Через десять лет, в 1936 году, этот же бывший опер, с ромбом в петлицах, допрашивал у себя в кабинете
— Садитесь, Анатолий Рувимович, — сказал бывший опер, когда два конвойных ввели Тосика под руки. — Господи, во что они вас превратили!
И он строго посмотрел на конвойных. Два темных деревенских парня, живших впроголодь всю свою двадцатилетнюю жизнь, а нынче, в конвое, сытно, до икоты кормленных и чисто одетых; два бессовестно обманутых солдата, убежденных начальством в том, что тюрьма заполнена контрой и шпионской сволочью; два лба, натасканных в ненависти к человеку, ибо сегодня он — человек, а завтра — арестантское кодло; двое дисциплинированных конвойных хорошо знали правила игры. Когда начальник строго посмотрел на них, они привычно потупились и спросили хором: — Разрешите идти?
И вышли из кабинета, отлично зная, что могут скоро сгодиться.
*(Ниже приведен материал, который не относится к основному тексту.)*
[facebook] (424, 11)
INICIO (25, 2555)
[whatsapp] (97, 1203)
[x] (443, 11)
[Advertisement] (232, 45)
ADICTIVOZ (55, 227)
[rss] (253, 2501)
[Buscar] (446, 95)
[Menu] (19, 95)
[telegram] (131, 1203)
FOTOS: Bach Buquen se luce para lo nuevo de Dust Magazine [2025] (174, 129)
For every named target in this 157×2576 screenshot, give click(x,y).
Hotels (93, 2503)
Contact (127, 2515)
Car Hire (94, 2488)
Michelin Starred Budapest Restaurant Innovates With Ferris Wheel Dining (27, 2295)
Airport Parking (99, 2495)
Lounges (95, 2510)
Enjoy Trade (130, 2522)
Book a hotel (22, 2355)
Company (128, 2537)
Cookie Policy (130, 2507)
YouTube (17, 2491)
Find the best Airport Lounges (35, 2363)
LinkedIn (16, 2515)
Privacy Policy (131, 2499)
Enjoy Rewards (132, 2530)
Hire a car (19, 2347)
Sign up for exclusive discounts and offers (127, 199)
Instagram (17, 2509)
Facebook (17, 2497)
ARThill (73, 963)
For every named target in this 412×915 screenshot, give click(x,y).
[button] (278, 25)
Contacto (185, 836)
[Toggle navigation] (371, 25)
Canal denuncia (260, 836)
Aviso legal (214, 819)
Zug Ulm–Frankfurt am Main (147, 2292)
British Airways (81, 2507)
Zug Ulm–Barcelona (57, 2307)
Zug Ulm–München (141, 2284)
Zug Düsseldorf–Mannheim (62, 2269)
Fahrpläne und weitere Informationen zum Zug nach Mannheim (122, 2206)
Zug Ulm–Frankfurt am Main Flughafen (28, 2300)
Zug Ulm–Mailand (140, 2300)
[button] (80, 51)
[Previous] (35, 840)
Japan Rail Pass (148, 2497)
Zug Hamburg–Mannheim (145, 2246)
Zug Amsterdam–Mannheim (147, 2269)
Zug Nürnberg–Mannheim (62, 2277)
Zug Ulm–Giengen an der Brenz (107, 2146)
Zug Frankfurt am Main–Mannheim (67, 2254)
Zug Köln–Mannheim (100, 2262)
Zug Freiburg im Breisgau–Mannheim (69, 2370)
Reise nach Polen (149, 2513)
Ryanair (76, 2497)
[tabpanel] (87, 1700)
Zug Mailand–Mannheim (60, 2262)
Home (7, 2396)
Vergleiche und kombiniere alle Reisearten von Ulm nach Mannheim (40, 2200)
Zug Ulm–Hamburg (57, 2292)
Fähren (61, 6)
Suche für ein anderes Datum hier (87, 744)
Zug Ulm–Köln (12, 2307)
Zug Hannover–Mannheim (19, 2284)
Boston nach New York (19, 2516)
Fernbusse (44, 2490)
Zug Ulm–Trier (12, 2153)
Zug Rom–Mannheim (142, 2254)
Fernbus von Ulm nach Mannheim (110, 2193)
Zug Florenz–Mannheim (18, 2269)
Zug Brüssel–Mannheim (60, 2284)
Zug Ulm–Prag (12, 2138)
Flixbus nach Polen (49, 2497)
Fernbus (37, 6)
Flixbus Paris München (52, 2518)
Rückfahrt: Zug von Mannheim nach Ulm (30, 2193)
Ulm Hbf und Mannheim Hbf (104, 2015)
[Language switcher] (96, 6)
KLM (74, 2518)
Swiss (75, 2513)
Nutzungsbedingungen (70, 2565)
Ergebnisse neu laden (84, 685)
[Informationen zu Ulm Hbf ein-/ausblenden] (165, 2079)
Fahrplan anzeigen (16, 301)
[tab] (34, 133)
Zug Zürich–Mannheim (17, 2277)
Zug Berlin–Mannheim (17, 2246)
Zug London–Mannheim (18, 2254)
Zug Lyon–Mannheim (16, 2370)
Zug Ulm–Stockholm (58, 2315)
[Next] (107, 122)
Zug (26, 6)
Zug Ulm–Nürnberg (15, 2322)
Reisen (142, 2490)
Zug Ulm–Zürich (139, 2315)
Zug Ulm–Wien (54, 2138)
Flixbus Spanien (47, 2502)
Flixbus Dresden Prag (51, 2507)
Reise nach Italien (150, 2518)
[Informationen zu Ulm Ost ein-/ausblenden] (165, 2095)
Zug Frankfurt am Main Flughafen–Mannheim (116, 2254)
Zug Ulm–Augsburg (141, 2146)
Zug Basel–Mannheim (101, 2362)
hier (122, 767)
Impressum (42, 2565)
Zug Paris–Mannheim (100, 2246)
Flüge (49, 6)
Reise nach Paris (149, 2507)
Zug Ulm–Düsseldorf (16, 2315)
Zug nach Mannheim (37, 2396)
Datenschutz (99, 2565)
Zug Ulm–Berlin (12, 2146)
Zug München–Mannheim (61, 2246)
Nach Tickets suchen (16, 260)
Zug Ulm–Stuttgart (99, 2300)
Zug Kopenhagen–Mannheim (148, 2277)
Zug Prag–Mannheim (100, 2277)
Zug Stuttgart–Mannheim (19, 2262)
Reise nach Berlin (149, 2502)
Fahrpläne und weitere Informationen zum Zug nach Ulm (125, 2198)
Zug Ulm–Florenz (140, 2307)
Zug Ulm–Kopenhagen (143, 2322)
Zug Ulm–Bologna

Того долгого времени, которое понадобилось конвойным для того, чтобы дойти от стола до порога, хватило бывшему оперу; когда они прикрыли за собой дверь кабинета, он уже знал, в чем ему следует обвинить гражданина Зунина.
Он не баловал арестованных разнообразием. Фантазия следователя имеет свои пределы.
Не было на карте мира ни одной страны, в пользу которой не шпионили бы его подследственные. И чем больше людей он сажал в тюрьму, тем легче ему было сажать следующих, ибо у каждого из посаженных была семья, были друзья, и уж одно то, что была семья и были друзья, служило поводом к последующему аресту. Однообразие работы даже утомляло его.
Он не был ни особенно жесток, ни либерален. Он делал свою работу изо дня в день, посильно соревнуясь со своими сослуживцами, и, гонимый этим соревнованием, уже не задумывался над тем, истинно ли виновен тот человек, который стоит, сидит или лежит перед ним.
Это была его работа, работа и работа — сделать так, чтобы человек как можно скорее признал себя виновным, ибо за отделом, в котором служил бывший опер, числилось еще много людей, которые тоже должны были признать себя виновными. И он искренно гневался, когда кто-нибудь их этих людей бессмысленно тормозил его работу, бессмысленно потому, что рано или поздно работа снова налаживалась, а значит, и не следовало ее тормозить.
Что касается идей, на страже которых он безмерно утомлялся, то ему уже не приходилось думать о них. Идеи были теорией, а он был практическим работником, и, как всякий практический работник, он не мог повседневно возбуждать себя высокими материями. Когда-то, в начале его службы, у него тоже была красивая идея, она постепенно сносилась и стала ему узковата в шагу. Он сшил вместо нее форму, покрыл свою голову малиновой фуражкой, обулся в легкие сапоги и пошел дальше налегке.
К способам, которыми он добивался признания, бывший опер привык относиться так же, как рабочий человек, мастеровой относится к набору своих инструментов. Столяр знает, в каком случае ему нужно взять в руки рубанок, в каком —. ножовку, в каком — ручник. Бывший опер тоже знал.
И так же, как опытный столяр знает, что на разную породу дерева, для того чтобы довести ее до дела, требуются неодинаковые усилия, так и бывший опер различал породу людей, проходивших через его руки.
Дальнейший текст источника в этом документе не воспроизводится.